Couples, familles flanquées de leurs mioches, amoureux, dragueurs, des milliers d'Oranais se fondent dans la même messe. La montagne du Murdjadjo illuminée comme un sapin de Noël si elle rappelle avec son fort espagnol et sa basilique de Santa-Cruz, la petite colline de Santa Barbara de Castillo à Alicante, ajoute au charme de la cité une dimension badine.

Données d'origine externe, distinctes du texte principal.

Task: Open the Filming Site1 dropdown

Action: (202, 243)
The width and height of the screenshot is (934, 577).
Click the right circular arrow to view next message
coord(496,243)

À partir de Sidi-M'hamed, autrement dit du pont Zabana, un autre front de mer grimpe vers les hauteurs, mais tout en falaises et en précipices. Avec un peu de gazon, de petits espaces verts, des passerelles en bois et des bunkers datant de la Seconde Guerre mondiale qui permettaient aux Français de surveiller la rade de Mers El-Kebir, des architectes ingénieux ont réussi à créer un espace convivial unique dans le pays.
De fil en aiguille et de verre en canette, les falaises sont devenues des bars à ciel ouvert, des porches à poivrots et bien sûr des nids galants pour les clandestins de la chair qui y déposent leurs œufs...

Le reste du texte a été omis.